### EXTRACTED TEXT
|---|

Fast-forward to the modern day, and the profile of the Data Scientist looks incredibly different. One of the Data Scientists who best represent the modern day landscape is Andrew Ng. Andrew is the Chief Data Scientist at Baidu and a Stanford Professor and a pioneer of Deep Learning, one of the newest advancements in the world of Machine Learning. During his time at the head of Google Brain, he and his team developed some of the most intricate and complex deep neural networks in the world. He has taken this research to Baidu, where he is helping to design their Minwa AI platform, which specialises in image recognition, powered by trained Deep Learning algorithms. His research will help to power many of the visually featured artificial intelligence you will see around the world.
Another example of the modern day Data Scientist is Demis Hassabis. Dennis is a former chess prodigy and neuroscientist, who is head of Google DeepMind, a British AI firm. The computer program they’ve produced has been taught to tackle vintage video games and traditional board games with no human input, again using Deep Learning. It has recently beaten the European champion of the Chinese board game ‘Go’, and has just beaten the world champion. Finally, Sebastian Thrun is a former head of Google X and was the pioneering mind behind the Google Self-Driving car project, which has seen Google’s fleet drive over one million autonomous miles around California. He also worked on implementing probabilistic techniques into robotics, which have since been implemented in commercial products such as robot vacuum cleaners. Amazing to think that these three leaders, who are at the top of their respective fields and are the future of Data Science, despite having an average age of just 42.

|---|

### RECORDS SUPPLIED

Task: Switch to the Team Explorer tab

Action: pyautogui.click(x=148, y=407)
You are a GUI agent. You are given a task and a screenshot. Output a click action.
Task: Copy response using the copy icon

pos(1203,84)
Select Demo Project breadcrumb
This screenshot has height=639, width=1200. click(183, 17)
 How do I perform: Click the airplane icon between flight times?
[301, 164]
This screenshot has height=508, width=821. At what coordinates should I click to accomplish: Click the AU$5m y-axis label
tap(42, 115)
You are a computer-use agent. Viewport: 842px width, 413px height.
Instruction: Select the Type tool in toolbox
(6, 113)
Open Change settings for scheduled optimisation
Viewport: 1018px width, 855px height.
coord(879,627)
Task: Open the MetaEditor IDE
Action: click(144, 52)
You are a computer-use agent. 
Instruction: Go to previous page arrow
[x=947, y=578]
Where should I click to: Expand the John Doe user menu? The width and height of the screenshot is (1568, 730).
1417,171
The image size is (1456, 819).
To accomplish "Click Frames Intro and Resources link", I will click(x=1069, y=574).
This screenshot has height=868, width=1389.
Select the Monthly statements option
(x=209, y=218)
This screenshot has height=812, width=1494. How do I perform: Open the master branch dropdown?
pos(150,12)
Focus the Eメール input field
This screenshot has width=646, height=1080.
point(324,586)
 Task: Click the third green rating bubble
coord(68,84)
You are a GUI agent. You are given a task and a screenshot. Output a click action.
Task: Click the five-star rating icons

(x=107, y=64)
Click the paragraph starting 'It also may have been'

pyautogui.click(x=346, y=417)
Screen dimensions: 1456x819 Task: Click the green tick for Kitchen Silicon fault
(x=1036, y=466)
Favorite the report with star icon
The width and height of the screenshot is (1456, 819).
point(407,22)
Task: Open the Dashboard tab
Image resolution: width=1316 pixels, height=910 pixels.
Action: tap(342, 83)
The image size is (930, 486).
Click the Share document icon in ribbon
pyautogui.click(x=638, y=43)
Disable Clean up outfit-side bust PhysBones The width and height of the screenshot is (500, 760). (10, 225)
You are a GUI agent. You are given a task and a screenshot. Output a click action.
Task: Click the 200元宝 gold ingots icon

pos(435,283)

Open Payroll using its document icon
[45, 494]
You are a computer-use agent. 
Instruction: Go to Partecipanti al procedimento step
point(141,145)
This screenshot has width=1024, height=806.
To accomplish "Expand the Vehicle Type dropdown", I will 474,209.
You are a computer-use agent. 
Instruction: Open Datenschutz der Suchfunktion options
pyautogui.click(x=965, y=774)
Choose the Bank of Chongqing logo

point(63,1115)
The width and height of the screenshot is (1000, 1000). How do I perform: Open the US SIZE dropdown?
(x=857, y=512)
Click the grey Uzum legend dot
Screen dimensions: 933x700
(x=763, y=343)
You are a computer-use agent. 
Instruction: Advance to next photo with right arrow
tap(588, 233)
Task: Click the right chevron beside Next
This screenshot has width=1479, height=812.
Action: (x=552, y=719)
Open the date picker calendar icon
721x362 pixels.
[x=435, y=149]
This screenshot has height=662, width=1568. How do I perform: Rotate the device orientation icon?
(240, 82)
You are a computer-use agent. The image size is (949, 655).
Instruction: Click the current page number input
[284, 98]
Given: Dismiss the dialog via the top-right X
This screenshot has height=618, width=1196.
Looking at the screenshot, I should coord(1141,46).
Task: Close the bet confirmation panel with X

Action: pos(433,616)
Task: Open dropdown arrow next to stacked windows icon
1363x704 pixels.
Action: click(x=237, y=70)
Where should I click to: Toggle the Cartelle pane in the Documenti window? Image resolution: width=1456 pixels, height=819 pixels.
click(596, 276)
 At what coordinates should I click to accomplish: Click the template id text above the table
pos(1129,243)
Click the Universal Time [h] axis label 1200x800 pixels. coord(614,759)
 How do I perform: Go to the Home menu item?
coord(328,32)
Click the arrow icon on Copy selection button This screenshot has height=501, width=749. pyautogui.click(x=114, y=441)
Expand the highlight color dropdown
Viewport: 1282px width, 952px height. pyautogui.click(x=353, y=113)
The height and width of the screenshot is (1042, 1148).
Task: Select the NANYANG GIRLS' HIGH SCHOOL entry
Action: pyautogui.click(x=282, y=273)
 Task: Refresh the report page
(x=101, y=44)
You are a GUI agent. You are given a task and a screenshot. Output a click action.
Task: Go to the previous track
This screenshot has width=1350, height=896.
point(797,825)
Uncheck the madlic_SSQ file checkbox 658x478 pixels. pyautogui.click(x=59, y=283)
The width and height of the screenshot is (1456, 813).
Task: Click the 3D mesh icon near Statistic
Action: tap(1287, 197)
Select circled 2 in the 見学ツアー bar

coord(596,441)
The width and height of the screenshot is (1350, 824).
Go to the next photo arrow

|---|

### CHALLENGES
**a)** In the passage on modern data scientists, which AI platform is Andrew Ng helping to design at Baidu?
**b)** Transcribe the passage on modern data scientists, starting with "Fast-forward to the" and going on through "around the world.".

### ANSWERS FOR THE TASKS
**a)** The Minwa AI platform

**b)**
Fast-forward to the modern day, and the profile of the Data Scientist looks incredibly different. One of the Data Scientists who best represent the modern day landscape is Andrew Ng. Andrew is the Chief Data Scientist at Baidu and a Stanford Professor and a pioneer of Deep Learning, one of the newest advancements in the world of Machine Learning. During his time at the head of Google Brain, he and his team developed some of the most intricate and complex deep neural networks in the world. He has taken this research to Baidu, where he is helping to design their Minwa AI platform, which specialises in image recognition, powered by trained Deep Learning algorithms. His research will help to power many of the visually featured artificial intelligence you will see around the world.